Большинство из нас только еще разбирается в конструкции матросских брюк, соображает, как скрепить бляху с ремнем, мучается с сыромятными ремешками и т.д., а «Тридцать два из Куйбышева» уже готовы и переключаются на помощь нашему взводу.
В строгой и деловой обстановке нам было вручено боевое оружие: винтовки Мосина образца 1891/1930 г. Началось планомерное оморячивание.
После прохождения Курса молодого матроса и принятия Присяги все взводы карантина были преобразованы в классные отделения УЛО с присвоением им постоянных номеров до окончания училища. Одновременно с этим классные отделения попарно были включены в состав эскадрилий учебных полков первоначального летного обучения.
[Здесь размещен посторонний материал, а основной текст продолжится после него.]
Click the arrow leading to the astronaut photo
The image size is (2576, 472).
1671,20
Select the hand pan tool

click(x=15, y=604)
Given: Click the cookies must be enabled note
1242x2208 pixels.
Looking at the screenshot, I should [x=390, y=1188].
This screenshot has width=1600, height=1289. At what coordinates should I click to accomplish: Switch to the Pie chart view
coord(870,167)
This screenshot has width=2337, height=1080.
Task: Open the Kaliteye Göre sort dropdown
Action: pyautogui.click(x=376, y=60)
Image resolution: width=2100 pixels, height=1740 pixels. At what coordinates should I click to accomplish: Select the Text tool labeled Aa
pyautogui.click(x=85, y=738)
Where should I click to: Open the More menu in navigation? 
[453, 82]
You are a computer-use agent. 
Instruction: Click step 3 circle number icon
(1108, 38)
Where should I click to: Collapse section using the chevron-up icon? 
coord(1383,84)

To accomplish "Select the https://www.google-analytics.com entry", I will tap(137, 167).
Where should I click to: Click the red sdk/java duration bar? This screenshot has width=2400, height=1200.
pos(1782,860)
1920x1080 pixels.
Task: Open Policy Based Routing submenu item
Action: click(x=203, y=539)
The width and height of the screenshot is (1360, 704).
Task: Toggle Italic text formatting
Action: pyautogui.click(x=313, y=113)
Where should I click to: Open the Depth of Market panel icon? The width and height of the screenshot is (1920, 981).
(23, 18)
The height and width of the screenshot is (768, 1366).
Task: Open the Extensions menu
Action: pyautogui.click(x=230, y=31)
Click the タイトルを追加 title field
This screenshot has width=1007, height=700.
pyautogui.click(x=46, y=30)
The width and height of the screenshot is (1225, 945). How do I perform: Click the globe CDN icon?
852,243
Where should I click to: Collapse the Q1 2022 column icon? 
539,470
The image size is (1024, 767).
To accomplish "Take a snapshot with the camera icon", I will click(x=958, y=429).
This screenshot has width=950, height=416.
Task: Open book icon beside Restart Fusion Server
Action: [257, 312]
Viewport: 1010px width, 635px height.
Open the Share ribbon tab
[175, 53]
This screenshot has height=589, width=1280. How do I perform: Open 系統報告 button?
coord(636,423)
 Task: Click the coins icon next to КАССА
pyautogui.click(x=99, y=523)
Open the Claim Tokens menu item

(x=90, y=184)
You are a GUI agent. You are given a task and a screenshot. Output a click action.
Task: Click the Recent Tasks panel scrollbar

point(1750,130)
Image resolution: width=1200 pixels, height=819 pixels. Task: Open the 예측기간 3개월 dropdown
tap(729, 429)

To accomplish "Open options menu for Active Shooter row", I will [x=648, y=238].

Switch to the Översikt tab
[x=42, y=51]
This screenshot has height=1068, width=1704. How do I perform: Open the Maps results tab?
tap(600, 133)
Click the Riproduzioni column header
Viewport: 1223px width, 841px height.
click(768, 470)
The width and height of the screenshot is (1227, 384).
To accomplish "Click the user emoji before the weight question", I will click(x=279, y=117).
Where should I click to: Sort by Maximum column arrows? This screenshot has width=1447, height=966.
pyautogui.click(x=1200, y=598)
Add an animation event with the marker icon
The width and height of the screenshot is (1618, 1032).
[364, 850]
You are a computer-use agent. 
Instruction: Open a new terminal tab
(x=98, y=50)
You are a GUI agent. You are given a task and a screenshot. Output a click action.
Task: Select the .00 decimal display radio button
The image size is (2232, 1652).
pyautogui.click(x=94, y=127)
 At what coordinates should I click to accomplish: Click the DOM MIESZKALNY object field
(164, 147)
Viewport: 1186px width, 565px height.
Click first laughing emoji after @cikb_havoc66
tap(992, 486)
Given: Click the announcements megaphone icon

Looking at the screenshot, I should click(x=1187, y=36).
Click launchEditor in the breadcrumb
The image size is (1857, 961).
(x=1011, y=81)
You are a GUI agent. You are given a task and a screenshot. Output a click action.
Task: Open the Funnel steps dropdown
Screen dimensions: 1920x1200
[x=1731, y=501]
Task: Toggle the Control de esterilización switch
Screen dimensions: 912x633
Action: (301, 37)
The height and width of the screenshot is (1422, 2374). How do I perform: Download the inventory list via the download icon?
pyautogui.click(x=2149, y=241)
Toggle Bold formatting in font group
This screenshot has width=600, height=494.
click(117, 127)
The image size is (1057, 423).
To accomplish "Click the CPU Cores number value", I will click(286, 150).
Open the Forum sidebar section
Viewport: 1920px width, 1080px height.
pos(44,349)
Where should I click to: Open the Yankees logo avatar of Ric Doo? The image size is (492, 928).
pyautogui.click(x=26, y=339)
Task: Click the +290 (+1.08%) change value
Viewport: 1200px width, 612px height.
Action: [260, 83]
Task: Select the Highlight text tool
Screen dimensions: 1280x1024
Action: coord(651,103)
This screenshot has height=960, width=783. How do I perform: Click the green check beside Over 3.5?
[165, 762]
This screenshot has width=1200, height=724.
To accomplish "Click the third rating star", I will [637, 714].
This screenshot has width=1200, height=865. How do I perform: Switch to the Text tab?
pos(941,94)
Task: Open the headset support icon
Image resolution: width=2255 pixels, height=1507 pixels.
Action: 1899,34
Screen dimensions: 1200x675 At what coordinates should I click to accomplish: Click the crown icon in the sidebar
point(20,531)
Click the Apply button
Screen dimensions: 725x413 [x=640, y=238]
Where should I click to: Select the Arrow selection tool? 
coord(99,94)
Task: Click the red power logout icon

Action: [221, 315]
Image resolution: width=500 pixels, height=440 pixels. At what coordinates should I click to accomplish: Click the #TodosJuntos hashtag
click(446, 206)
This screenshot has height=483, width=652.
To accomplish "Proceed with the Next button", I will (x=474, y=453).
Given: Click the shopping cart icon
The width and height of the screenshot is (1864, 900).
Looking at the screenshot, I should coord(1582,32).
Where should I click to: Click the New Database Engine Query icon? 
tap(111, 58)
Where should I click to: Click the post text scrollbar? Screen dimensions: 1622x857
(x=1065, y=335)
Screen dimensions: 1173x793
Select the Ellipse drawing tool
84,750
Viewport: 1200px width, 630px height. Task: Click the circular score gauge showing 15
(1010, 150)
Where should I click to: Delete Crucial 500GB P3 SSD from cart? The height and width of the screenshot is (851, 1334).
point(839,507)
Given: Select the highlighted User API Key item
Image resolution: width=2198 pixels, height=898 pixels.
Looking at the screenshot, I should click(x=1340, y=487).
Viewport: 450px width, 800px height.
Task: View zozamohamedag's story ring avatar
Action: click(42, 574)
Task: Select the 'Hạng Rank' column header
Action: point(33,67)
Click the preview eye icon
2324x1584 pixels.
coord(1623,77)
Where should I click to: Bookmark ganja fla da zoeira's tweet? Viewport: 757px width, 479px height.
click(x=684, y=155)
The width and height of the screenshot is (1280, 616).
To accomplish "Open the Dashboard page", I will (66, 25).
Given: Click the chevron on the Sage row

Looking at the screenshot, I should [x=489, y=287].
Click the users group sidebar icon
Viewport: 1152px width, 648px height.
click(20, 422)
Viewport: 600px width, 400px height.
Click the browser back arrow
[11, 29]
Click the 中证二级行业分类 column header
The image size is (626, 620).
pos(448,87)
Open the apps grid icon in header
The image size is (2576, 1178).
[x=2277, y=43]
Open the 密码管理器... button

Кому-то может показаться странным, но в карантине мы с удовольствием занимались строевой подготовкой, интуитивно воспринимая «шагистику» и ружейные приемы не как неизбежное зло карантина, а как дополнительную возможность для своего физического развития. Тому способствовало и само место проведения занятий не на бетонированном плац-мозготрясе рубежа XX—XXI вв., а на случайно сохранившемся ровном участке приазовской степи между училищным городком и совхозным садом, длинной полосой протянувшейся вдоль обрывистого берега моря. Ветер доносил до нас насыщенный ароматом йода и водорослей свежий морской воздух и шум волн. Кроме того, на многих из нас произвело впечатление занятие, проведенное однажды на стадионе лучшими строевыми офицерами училища майором Винклером и капитаном Дробахой. Большинство из нас до этого не представляло, что можно так красиво и увлекательно проводить занятия по строевой подготовке. На языке современных звезд артистического мира его не назвать иначе, как «мастер-класс».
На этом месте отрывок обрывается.